:: Source text ::

>> START

Our recording generated around 1.25 billion transitions.Yes, that's billion. But it's really no problem because REVEN handles that effortlessly. The only price you pay for a larger recording is the time you have to wait for REVEN to "replay" it, which extracts all machine states and transitions, indexes them, extracts everything that was happening to the memory, downloads symbol files and a bunch of other things to assure a swift analysis thereafter. Our replay took just over an hour and generated 55 GB of data, upon which the analysis would then actually be done.

Granted, we could have tried to further reduce the recording and possibly succeed, but that doesn't make too much sense - one hour for preparation while you're having lunch is more than acceptable, and fiddling with recording optimization also takes time that can quickly exceed the time saved by a potentially quicker replay.

Proceeding to "Axion", the analysis user interface where the magic stuff happens. Axion has multiple widgets; prominently positioned in the middle are Transitions, displaying a small part of the entire recorded execution conveniently grouped in code blocks with one or more CPU instructions. Other widgets include Backtrace (the call stack for the current transition), CPU (register values before and after the current transition), Memory (at chosen address, before or after the current transition, along with the entire history of read and write accesses), Search (immensely useful, allows you to find calls to specific function, or all executions of a specific instruction), Bookmarks, and - my favorite - Taint. REVEN allows you to select any piece of data (e.g., the current value in register r8, or the value at some memory address) and taint it either forward or back in time, to see what this value affects or where it came from, respectively. This is a huge value-add for our analyses - although by no means the only one.

>> END

:: Data provided ::
>> START

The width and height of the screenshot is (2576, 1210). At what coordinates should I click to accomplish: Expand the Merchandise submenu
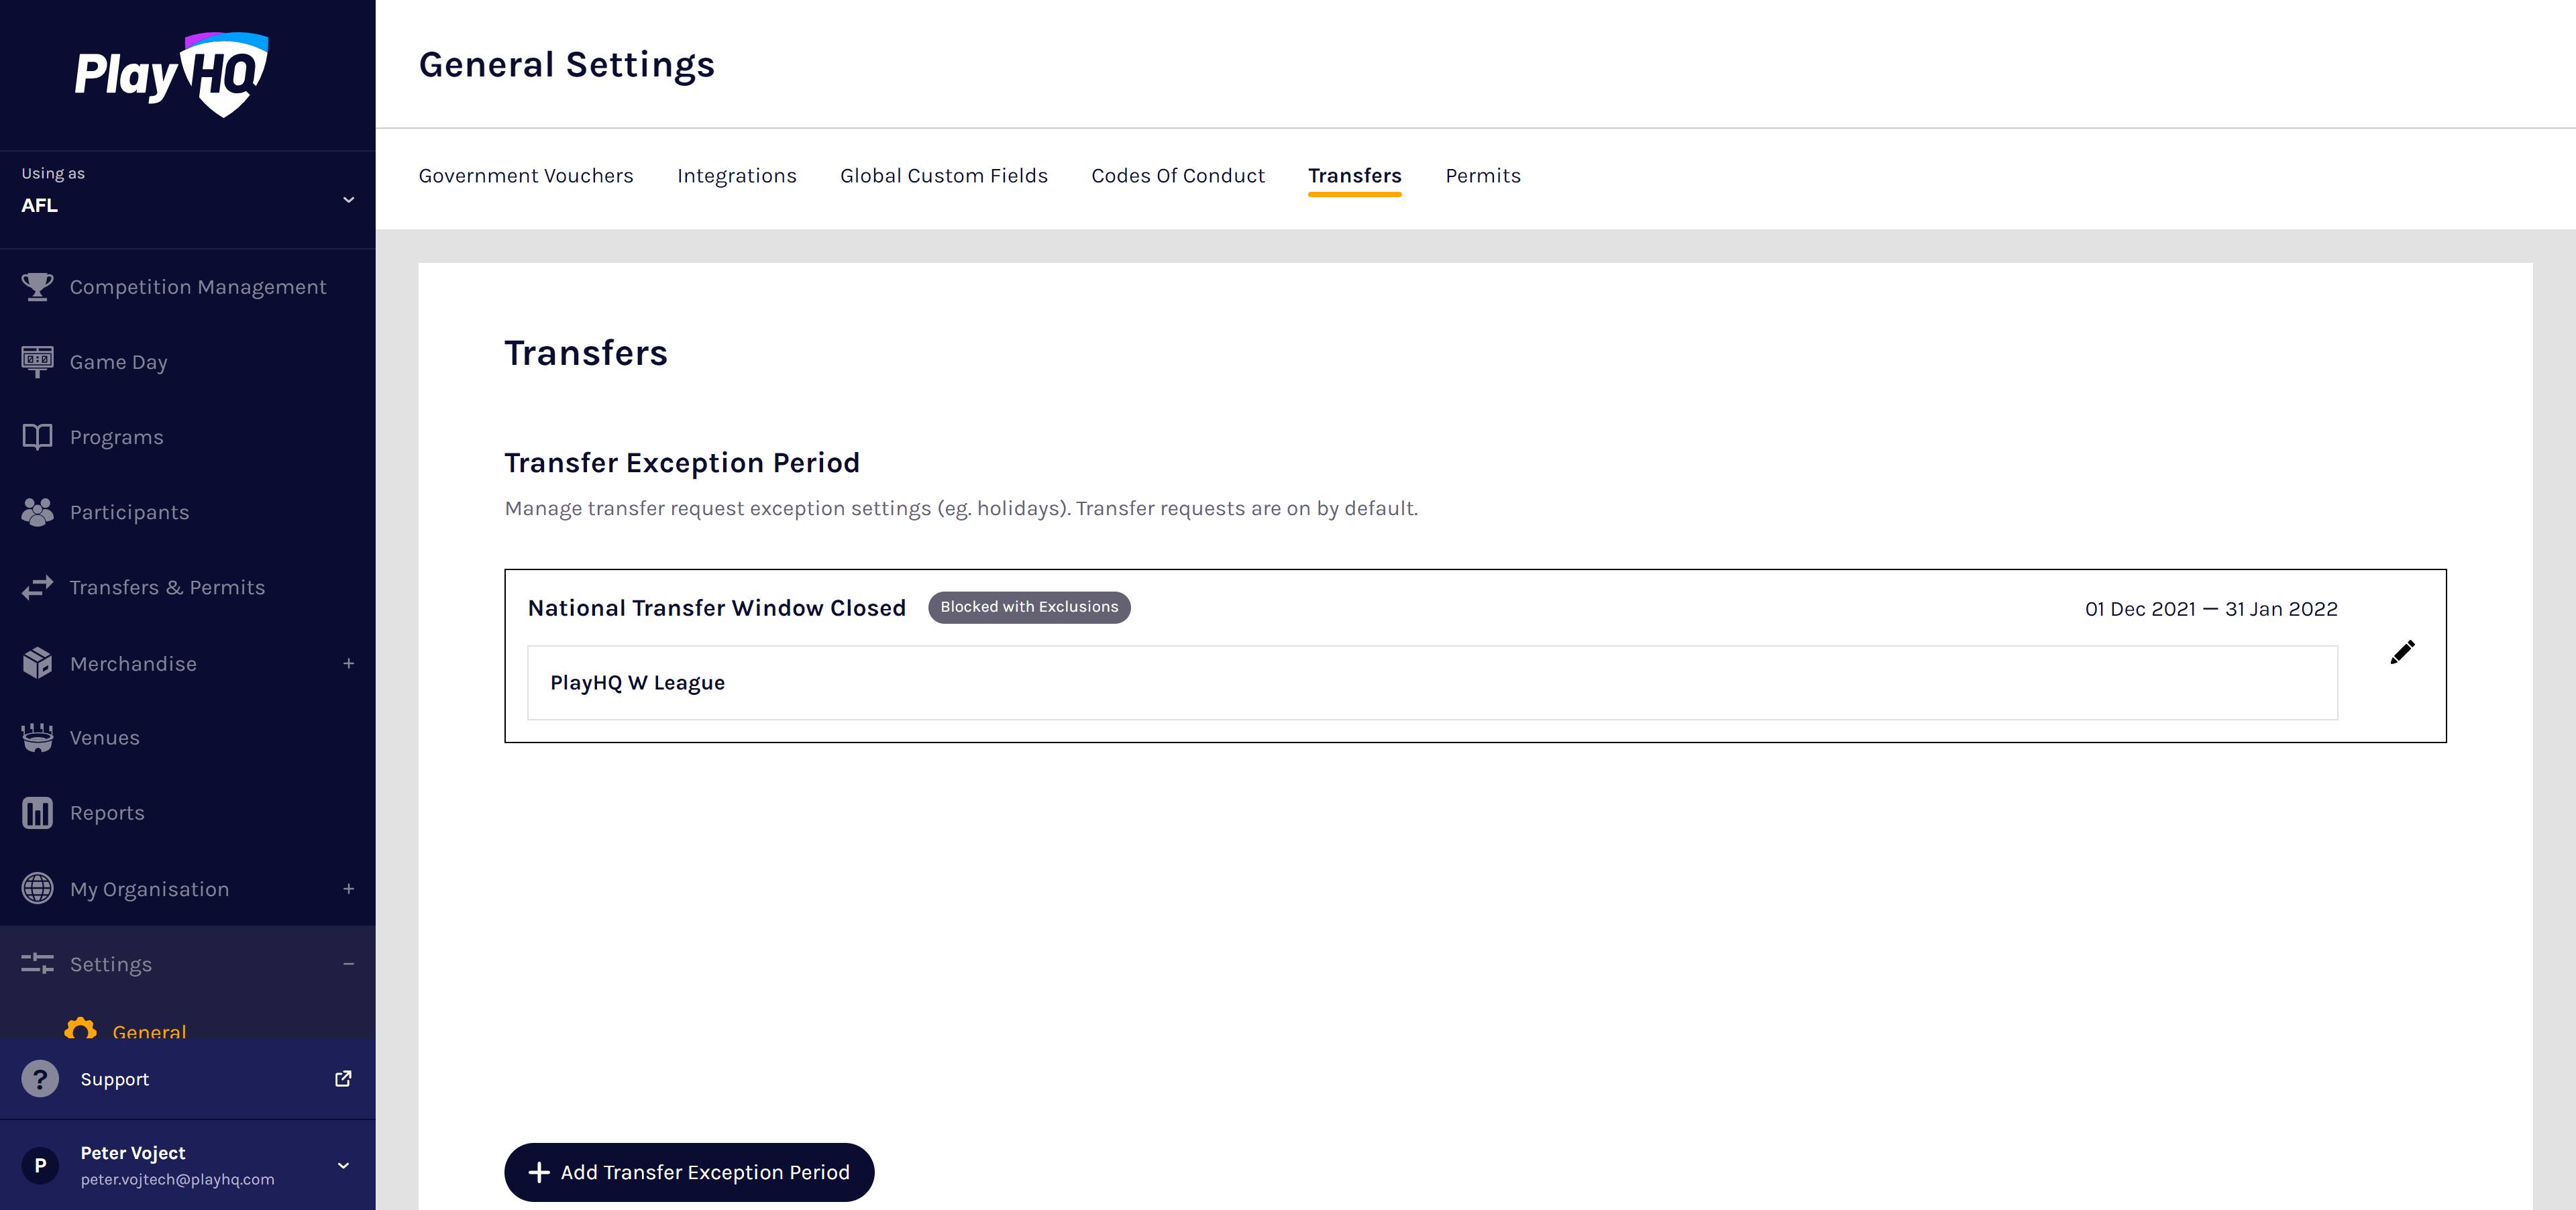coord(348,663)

>> END

:: Task to carry out ::
Please repeat the passage of the REVEN text from "Granted, we could" to "potentially quicker replay." word for word. Use only the REVEN text for what follows; leave the data aside.

:: Exercise solution ::
Granted, we could have tried to further reduce the recording and possibly succeed, but that doesn't make too much sense - one hour for preparation while you're having lunch is more than acceptable, and fiddling with recording optimization also takes time that can quickly exceed the time saved by a potentially quicker replay.